Freebase, one of the most popular knowledge graphs, is described as “an open shared database of the world’s knowledge.” In Freebase, entities can range from actors to cities to objects to many others. For this tutorial, we will be using FB15k-237, which is a variant of Freebase 15k that excludes inverse relations shared between the test and train set. There are a total of 310,116 triplets with 14,541 entities and 237 relations. This is one example of a subgraph in Freebase.

Freebase subgraph of Family Guy. credit: https://www.researchgate.net/figure/Freebase-subgraph-of-Family-Guy_fig2_301404391

As we can see, there are many different types of entities and relations just in this small subgraph.

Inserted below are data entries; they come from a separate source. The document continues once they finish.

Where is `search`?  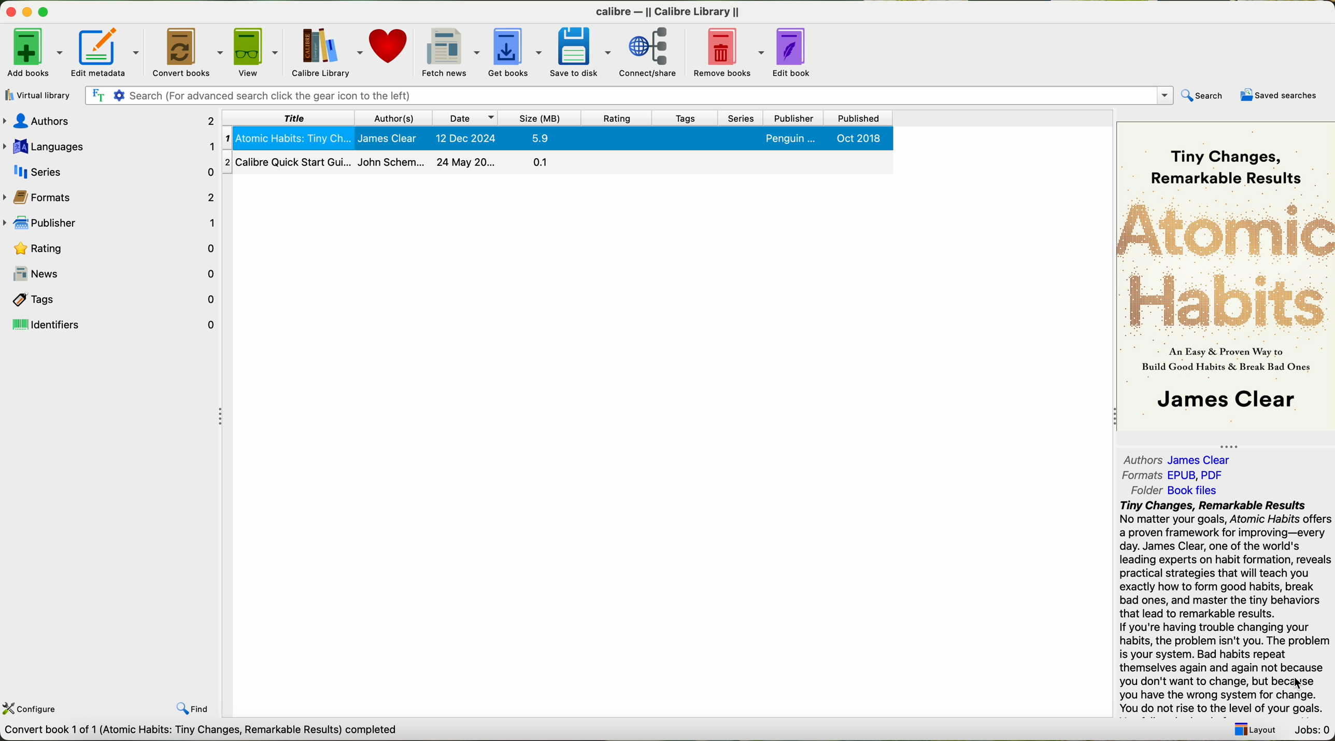
search is located at coordinates (1202, 96).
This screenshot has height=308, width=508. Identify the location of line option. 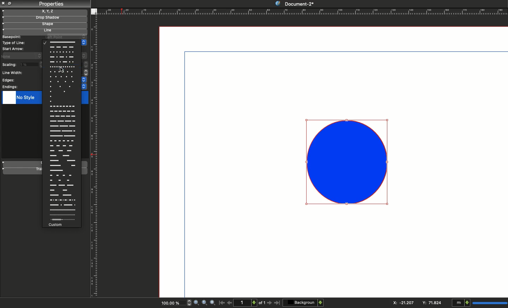
(62, 72).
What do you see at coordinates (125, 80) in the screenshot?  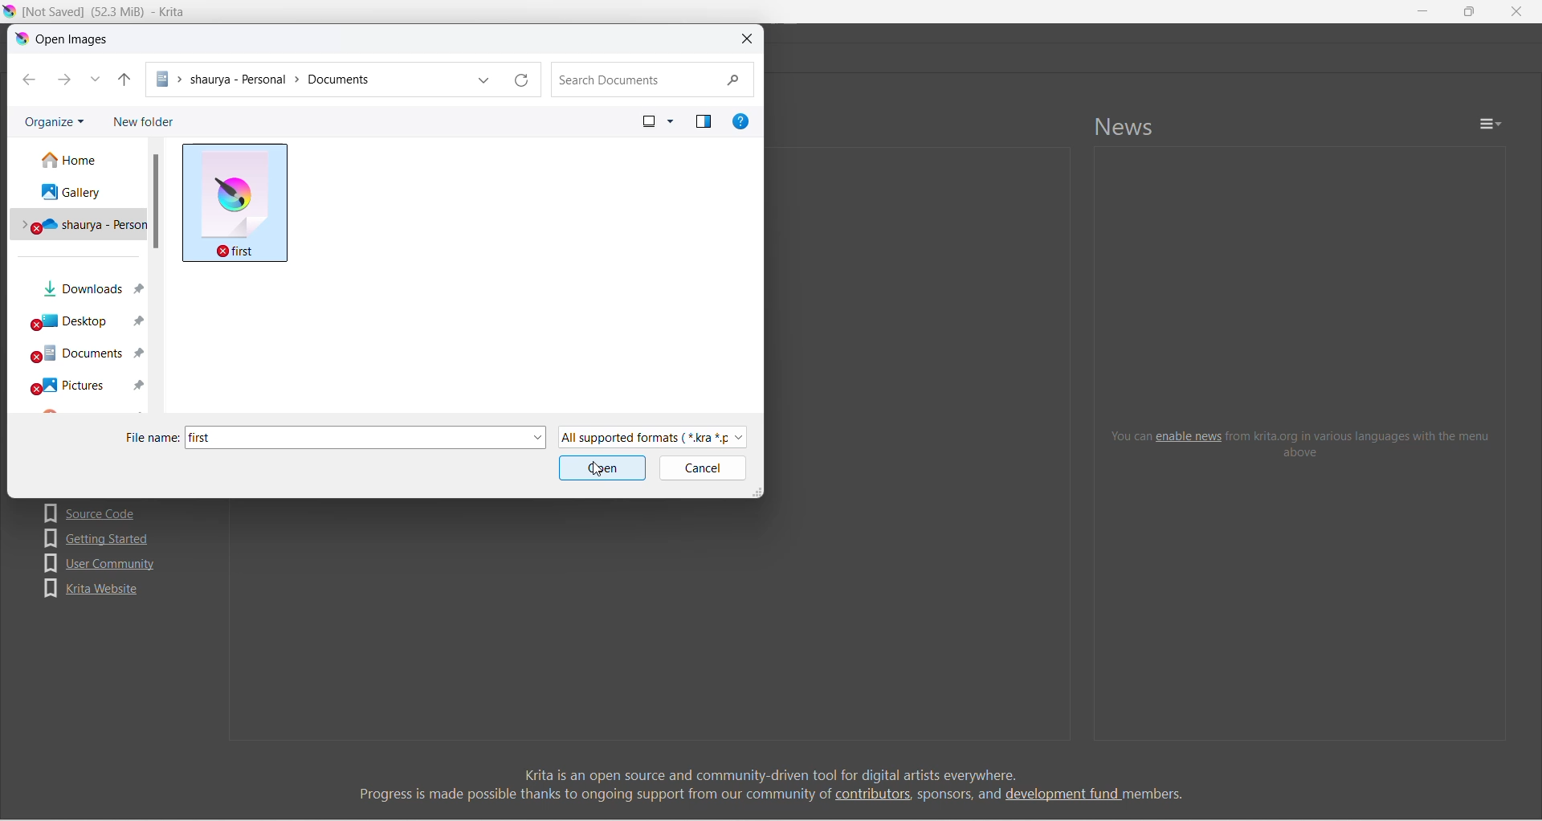 I see `up to` at bounding box center [125, 80].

Now, we are going to process the raw FB15k-237 text files into a PyTorch Geometric InMemoryDatasetand visualize the graph. We use the inMemoryDataset class because it loads all the data at once, and we can easily and quickly access it later. In order to inherit from the InMemoryDataset class, we need to implement the following methods: raw_file_names(), process_file_names, download(), and process(). More information about the inMemoryDataset class can be found here.

Importantly, in the process() method, we load the dataset into train, validation, and test splits. In each split, the graph is represented with an edge_index and edge_type. Later on, we can access the head entities with edge_index[0,:] and the tail entities with edge_index[1,:].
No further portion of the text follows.